The news popped up yesterday that Minecraft sales had exceeded 100 million copies.
The number, as of June 1st was actually a bit past 100 million.
Probably more surprising is that the game has sold, on average, 53K copies a day in 2016. Not bad for a game getting to its fifth birthday.
Over on his blog SynCaine attributes this to the idea that good games simply do well. That is underselling the achievement by a long shot. For a cross platform title that puts Minecraft behind only Tetris, which has sold nearly 500 million copies in the last 30 years, appearing on platforms as diverse as programmable calculators, iPods, just about every gaming console ever, and whatever OS you happened to be running back in the day.
SynCaine then proceeds to bait the bear that is World of Warcraft, opining that if only Blizzard hadn’t started to make the game suck after The Burning Crusade the game would still be growing today.
This is a bad argument. Or, at a minimum, an argument that doesn’t necessarily follow from Minecraft’s success.
To open with, the comparison appears to be subscribers versus total sales. Total units sold would be more apt. But we do not know how many copies of World of Warcraft Blizzard has sold. Furthermore, even if we did, I would argue that for this measure, we should count not just copies of the base game, but also every copy of each expansion as a sale, at which point it isn’t hard to get to a number that surpasses Minecraft, at least on the back of a napkin. WoW had already passed 100 million accounts created two and a half years ago. (Complete with required infographic.) All of them may not have bought a copy of the game, but a lot of them bought a copy and an expansion or three.
WoW has been growing this whole time, if you just count people who have played as opposed to those currently subscribed. After all, one item you can derive from that Mojang chart is that 66 million people who bought Minecraft don’t bother playing it on any given month even though it is free.
Then there is the whole pricing aspect, because WoW and every expansion has cost more than a copy of Minecraft, and then there is a subscription on top of that, something that chases some people off.

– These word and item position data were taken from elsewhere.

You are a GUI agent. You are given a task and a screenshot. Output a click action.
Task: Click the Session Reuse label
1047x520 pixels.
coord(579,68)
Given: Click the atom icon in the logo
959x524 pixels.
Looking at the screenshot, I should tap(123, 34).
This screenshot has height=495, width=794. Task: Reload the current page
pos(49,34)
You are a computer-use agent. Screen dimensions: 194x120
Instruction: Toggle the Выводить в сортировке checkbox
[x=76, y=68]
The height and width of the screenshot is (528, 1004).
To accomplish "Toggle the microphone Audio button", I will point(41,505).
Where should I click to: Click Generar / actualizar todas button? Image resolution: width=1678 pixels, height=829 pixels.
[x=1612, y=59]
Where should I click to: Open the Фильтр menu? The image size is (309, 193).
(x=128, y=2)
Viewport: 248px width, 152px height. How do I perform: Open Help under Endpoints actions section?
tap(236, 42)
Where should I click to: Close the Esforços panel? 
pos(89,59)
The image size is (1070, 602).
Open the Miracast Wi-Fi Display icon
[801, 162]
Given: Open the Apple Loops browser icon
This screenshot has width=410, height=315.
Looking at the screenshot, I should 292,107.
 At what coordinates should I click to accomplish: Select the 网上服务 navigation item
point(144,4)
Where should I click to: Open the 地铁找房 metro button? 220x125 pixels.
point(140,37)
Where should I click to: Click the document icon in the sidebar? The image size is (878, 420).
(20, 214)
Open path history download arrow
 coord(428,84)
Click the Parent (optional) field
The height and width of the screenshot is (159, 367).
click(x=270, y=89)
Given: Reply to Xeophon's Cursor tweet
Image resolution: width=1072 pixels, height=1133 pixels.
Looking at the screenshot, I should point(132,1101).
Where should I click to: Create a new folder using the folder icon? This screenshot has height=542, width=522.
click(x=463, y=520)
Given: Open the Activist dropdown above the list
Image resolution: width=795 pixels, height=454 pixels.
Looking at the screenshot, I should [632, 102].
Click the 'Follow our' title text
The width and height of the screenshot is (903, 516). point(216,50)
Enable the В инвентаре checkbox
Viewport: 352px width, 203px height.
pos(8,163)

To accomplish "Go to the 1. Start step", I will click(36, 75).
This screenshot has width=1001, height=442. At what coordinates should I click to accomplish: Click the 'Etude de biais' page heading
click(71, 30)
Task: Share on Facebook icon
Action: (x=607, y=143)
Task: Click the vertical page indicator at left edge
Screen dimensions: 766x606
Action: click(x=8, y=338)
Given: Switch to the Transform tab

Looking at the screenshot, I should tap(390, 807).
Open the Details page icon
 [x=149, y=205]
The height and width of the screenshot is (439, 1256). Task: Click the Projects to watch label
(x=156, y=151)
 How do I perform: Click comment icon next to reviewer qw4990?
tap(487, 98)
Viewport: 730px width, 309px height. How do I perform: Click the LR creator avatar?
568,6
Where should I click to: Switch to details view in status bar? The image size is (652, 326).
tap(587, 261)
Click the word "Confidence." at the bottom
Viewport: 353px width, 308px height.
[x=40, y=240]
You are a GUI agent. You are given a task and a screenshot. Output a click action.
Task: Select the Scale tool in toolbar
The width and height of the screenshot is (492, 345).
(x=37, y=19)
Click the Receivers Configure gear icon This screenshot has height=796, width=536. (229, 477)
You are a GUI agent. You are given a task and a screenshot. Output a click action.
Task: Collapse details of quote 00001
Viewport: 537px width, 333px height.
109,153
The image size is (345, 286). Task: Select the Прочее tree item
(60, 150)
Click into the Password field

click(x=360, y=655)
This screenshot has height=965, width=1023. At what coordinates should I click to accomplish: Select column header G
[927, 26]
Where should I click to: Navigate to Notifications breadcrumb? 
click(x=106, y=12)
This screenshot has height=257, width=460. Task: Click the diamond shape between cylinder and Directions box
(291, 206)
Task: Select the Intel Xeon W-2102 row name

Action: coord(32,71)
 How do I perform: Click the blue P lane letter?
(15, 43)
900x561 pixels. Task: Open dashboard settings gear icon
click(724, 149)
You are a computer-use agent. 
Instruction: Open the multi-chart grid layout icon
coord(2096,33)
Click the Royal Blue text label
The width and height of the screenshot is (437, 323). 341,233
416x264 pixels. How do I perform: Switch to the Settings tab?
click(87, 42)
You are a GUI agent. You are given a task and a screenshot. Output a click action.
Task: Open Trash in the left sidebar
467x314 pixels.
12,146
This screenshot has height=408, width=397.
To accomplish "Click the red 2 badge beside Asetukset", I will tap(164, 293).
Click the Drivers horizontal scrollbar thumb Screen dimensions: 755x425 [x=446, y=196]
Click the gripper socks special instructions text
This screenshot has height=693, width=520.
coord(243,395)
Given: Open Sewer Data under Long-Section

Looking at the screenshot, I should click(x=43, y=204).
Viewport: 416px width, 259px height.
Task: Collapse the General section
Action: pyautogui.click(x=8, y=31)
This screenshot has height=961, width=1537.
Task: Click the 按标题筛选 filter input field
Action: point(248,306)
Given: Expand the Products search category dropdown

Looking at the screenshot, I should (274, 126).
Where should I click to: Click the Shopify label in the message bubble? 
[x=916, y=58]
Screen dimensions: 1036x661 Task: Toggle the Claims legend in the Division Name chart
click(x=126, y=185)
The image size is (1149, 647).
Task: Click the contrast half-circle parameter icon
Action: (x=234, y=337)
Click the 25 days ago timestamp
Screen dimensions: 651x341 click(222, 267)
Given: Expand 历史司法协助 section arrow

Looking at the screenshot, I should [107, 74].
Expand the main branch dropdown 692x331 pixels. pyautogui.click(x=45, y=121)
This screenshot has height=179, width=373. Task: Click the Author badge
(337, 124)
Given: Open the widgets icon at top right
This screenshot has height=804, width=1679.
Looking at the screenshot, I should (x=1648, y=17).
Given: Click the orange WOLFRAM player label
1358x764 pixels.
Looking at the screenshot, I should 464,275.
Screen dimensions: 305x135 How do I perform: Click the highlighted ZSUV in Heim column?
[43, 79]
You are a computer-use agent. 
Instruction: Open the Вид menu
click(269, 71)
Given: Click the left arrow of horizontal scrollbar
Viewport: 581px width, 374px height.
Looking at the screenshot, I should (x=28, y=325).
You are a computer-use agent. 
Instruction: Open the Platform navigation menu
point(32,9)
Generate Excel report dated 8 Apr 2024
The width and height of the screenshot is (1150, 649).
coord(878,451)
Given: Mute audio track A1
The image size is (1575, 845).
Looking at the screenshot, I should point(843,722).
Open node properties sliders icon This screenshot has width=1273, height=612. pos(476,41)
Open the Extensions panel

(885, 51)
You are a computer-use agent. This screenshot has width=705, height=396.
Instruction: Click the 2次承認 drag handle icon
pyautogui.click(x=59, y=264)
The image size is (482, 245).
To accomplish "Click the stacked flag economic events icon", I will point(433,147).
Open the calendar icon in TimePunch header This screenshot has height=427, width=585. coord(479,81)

But there is really one key difference between the two games that will keep WoW from ever having a chance to do what Minecraft has done with such a small team. You can leave aside things like price, expansions, subscriptions, and all that, because to my mind it comes down to one main item:
Mojang doesn’t make content.
They make the client and an open source version of the server… but all you need is the client… and have left nearly everything else to the community that has formed around the game. It is all in the hands of the players.
Don’t like the default settings? Change them! There aren’t enough settings? Run a third party version of the server! Don’t like the looks or want some new feature? There is probably a mod for that! Don’t like the current version? Set the client to run an old version! Want somebody to host your server? So many choices! Play solo? Check! Play with friends on a closed server? Check! Make an open server for anybody? Check! PvE? Check! PvP? Check! Creative mode? Check! Hardcore perma-death? Covered! Special maps? All over the place!
And yes, not ALL of those options apply to the three versions of Minecraft. Again, the PC Master Race gets the greater range of flexibility. But even on the console version, the most limited of the three, Mojang still doesn’t make content.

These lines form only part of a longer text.